*Estratto*.
------------------------------------
Non e' facile elevarsi su quel patriottismo scolastico che ci coglie proprio nel momento, dai dieci ai quindici anni, in cui cerchiamo un impiego esaltante delle nostre energie, una tensione attiva e appoggiata a miti ed eroi.
Quaranta anni successivi di esperienza in mezzo ad una storia movimentatissima ci hanno ben insegnato due cose: che la devozione alla patria deve essere messa in rapporto e mediata con ideali piu' alti e universali; che la nazione e' una vera societa' solo in quanto risolve i problemi delle moltitudini lavoratrici nei diritti e nei doveri, nel potere, nella cultura, in tutte le liberta' concretamente e responsabilmente utilizzabili.
Quella "patria" che la scuola ci insegno', che era del Foscolo e del Carducci, e diventava del D'Annunzio e del Marinetti, non poteva essere il centro di tutti gli interessi; e percio' potei essere nazionalista tra i dieci e i quindici anni, ma non poi restarlo quando vidi la guerra in rapporto, meno con la nazione, e piu' con l'umanita' sofferente e divisa; quando dalla letteratura vociana e di avaguardia salii (da autodidatta e piu' tardi che i coetanei) alla piu' strenua, vigorosa, e anche filologica classicita', vista nei testi latini, greci e biblici, come valori originali; quando portai la riflessione politica, precoce ma intorbidata dall'attivismo nazionalistico, ad apprezzare i diritti della liberta' e l'apertura al socialismo come cose fondamentali, insopprimibili per qualsiasi motivo.
Umanitario e moralista, tutto preso dalla ricostruzione della mia cultura (eseguita tardi ma con consapevolezza) e anche dal dolore fisico, il dopoguerra 1918-'22 mi trovo' del tutto estraneo al fascismo, anche se avevo coetanei che vi erano attivissimi: non sentii affatto l'impulso ad accompagnarmi con loro. Anzi, mi permettevo nella mia indipendenza, di leggere la "Rivoluzione liberale", di offrire lieto il mio letto ad un assessore socialista cercato dagli squadristi, e la mattina della "Marcia su Roma" sentii bene che non dovevo andarci, perche' era contro la liberta'.
------------------------------------
*Completa quanto segue*.
a – Per favore, indica se le affermazioni (i), (ii) e (iii) concordano con l'estratto, rispondendo sì o no e citando le parole decisive. (i) Il patriottismo scolastico coglie tra i dieci e i quindici anni. (ii) Chi scrive partecipò alla "Marcia su Roma". (iii) Chi scrive giunse alla classicità prima dei coetanei.
b – Rispondi alle domande seguenti in base all'estratto.
(i) Quanti anni di esperienza hanno insegnato le due cose?
(ii) Quale periodico si permetteva di leggere chi scrive?
(iii) A chi offrì il proprio letto chi scrive?

*Dati registrati*.
------------------------------------
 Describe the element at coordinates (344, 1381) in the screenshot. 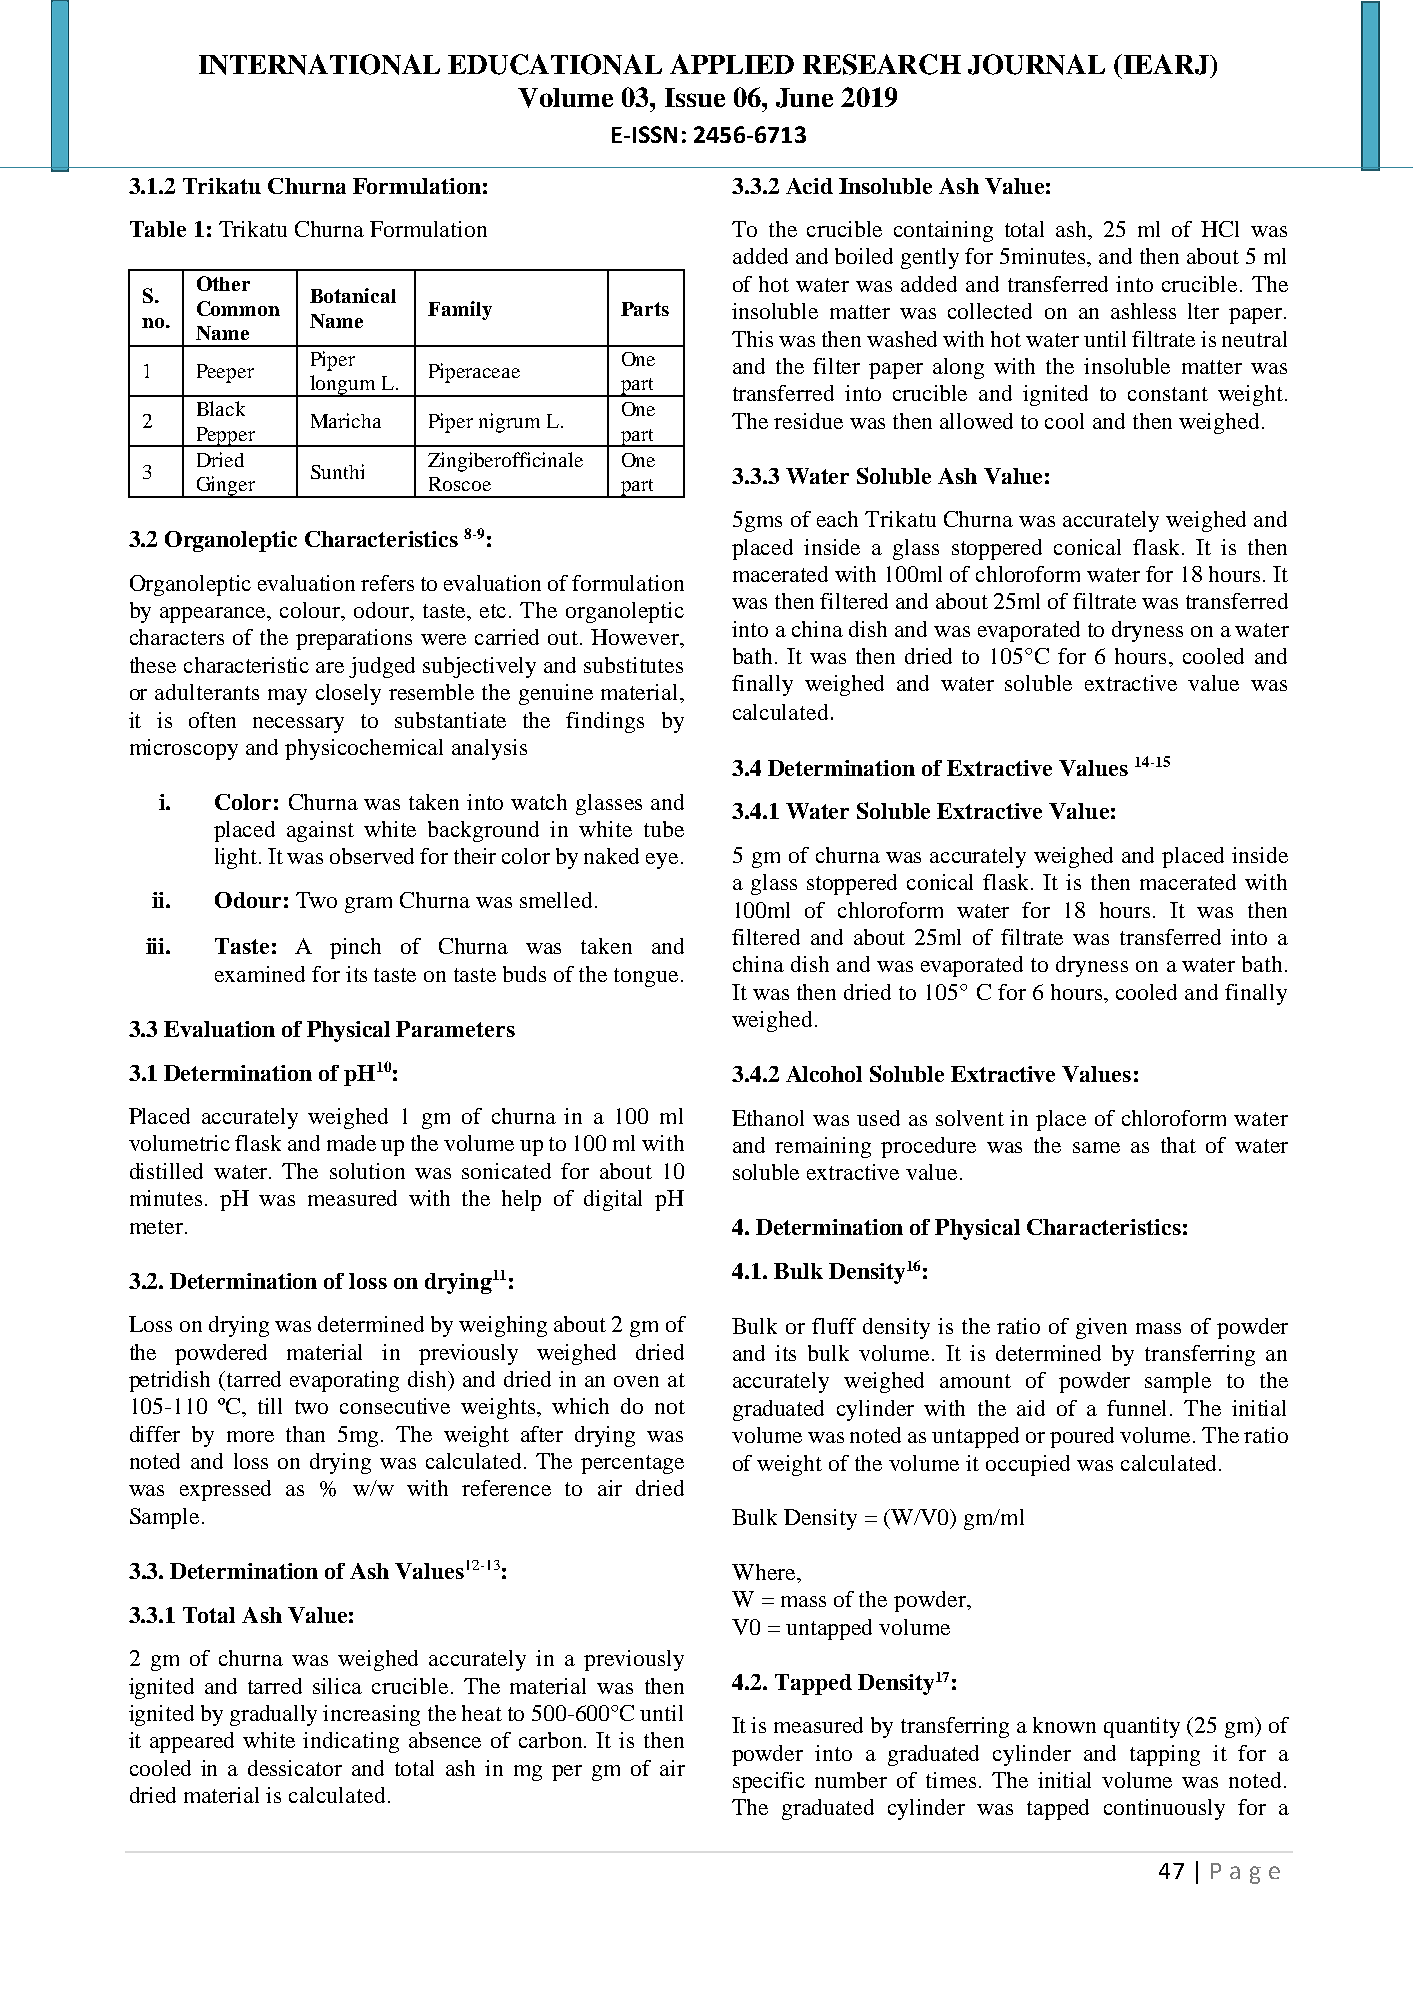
------------------------------------
*Insieme delle risposte*.
a –
(i) Sì: "dai dieci ai quindici anni"
(ii) No: "sentii bene che non dovevo andarci, perche' era contro la liberta'"
(iii) No: "da autodidatta e piu' tardi che i coetanei"

b –
(i) Quaranta.
(ii) La "Rivoluzione liberale".
(iii) A un assessore socialista cercato dagli squadristi.